§ Task requirements
Only these lines of the data below are wanted: the one with "At what coordinates should I click to accomplish: Click the 收藏", the one with "You are a computer-use agent. The", and any lines between them, each repeated exactly.

§ Information shown

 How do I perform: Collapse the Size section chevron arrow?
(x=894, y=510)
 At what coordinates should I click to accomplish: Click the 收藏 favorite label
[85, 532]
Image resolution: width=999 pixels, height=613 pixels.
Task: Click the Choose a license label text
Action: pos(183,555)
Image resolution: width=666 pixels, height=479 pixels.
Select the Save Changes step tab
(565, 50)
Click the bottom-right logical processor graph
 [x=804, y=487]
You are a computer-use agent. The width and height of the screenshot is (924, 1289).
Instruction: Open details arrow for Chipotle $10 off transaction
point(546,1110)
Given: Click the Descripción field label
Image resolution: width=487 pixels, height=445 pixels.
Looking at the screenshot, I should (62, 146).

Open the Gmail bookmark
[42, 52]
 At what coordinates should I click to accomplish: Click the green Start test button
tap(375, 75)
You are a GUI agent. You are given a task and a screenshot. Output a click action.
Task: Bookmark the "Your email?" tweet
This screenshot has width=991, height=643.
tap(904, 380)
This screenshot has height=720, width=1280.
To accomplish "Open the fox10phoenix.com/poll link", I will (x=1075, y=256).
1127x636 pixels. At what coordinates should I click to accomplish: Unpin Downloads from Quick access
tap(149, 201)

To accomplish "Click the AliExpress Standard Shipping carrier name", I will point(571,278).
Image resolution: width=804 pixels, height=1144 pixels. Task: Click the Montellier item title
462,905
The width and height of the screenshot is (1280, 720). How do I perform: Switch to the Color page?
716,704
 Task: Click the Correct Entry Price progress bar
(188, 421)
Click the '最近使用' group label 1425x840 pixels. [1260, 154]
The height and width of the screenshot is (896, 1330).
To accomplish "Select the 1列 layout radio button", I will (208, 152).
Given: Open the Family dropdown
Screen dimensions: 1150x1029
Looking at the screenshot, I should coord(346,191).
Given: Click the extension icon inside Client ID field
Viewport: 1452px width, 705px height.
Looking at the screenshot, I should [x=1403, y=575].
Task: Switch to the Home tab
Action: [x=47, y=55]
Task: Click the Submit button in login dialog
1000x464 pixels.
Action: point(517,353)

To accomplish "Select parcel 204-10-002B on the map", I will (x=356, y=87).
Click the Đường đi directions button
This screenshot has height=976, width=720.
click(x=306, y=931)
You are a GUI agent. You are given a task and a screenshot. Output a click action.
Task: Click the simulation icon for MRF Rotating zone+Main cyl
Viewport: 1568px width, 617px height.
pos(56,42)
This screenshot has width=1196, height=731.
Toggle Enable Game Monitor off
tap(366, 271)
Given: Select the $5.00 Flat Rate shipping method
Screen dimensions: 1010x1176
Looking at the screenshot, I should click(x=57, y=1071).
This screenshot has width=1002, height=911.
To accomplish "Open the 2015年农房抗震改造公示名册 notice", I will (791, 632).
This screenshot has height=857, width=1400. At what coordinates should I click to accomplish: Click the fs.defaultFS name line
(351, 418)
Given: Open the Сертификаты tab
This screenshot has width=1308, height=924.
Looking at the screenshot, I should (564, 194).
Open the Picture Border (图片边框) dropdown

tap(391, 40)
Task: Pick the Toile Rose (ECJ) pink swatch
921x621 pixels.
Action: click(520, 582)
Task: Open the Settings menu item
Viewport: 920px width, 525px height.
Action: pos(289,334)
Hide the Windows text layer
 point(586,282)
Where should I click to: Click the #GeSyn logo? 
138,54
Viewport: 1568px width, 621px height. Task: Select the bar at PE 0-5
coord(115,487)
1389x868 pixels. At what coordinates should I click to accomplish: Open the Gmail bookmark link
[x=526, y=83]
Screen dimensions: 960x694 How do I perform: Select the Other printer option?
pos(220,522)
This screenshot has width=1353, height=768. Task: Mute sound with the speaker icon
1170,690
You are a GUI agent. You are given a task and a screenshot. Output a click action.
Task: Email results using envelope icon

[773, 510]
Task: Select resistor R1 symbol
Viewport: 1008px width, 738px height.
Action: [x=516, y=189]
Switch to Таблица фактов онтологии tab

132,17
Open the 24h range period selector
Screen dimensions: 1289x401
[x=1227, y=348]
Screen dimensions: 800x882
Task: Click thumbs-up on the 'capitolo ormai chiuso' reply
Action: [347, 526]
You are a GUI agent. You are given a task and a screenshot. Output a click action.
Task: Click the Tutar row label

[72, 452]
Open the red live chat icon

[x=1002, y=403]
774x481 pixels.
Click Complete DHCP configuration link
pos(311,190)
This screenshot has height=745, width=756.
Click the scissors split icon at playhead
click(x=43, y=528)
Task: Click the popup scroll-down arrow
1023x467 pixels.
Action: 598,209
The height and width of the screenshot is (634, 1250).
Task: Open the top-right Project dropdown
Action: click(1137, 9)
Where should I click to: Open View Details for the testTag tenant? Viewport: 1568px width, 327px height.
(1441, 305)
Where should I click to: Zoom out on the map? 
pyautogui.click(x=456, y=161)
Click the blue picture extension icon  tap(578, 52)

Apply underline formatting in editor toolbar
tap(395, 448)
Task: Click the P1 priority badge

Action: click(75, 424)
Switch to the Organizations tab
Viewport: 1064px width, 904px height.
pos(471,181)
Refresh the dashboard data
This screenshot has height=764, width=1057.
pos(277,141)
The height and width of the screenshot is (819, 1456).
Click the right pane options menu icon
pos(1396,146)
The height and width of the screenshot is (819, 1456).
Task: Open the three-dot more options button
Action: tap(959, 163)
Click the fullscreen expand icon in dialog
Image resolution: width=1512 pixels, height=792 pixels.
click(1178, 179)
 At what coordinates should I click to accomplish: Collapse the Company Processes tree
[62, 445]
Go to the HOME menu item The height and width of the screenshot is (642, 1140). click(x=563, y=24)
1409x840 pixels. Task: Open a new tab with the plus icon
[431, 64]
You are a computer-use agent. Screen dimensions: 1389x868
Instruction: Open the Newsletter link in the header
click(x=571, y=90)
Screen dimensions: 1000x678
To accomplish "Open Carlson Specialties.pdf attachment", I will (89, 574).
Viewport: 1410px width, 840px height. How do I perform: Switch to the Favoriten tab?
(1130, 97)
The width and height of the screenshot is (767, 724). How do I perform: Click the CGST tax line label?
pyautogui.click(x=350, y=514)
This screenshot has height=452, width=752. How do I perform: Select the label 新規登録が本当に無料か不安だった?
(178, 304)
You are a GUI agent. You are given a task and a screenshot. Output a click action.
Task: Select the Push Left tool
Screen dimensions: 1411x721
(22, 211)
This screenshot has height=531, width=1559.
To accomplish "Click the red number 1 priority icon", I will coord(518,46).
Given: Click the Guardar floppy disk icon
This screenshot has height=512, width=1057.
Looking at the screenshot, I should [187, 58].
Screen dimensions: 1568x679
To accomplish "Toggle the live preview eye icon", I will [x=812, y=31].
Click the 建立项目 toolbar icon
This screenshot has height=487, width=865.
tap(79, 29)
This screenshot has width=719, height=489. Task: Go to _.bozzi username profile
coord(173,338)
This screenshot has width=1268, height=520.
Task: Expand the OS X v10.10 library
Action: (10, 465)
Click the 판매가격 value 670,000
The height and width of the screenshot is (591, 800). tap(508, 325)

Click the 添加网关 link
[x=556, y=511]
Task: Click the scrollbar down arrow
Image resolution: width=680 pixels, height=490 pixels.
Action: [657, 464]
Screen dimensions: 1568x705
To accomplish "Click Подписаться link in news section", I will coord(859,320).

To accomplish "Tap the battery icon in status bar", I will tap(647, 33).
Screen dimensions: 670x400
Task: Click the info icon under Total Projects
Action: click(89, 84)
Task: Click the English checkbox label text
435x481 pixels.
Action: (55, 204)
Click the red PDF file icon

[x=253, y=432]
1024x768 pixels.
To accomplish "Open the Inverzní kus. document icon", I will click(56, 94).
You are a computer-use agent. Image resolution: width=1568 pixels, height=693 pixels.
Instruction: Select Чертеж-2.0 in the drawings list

§ Solved exercise
 At what coordinates should I click to accomplish: Click the 收藏 favorite label
[85, 532]
Image resolution: width=999 pixels, height=613 pixels.
Task: Click the Choose a license label text
Action: pos(183,555)
Image resolution: width=666 pixels, height=479 pixels.
Select the Save Changes step tab
(565, 50)
Click the bottom-right logical processor graph
 [x=804, y=487]
You are a computer-use agent. The width and height of the screenshot is (924, 1289).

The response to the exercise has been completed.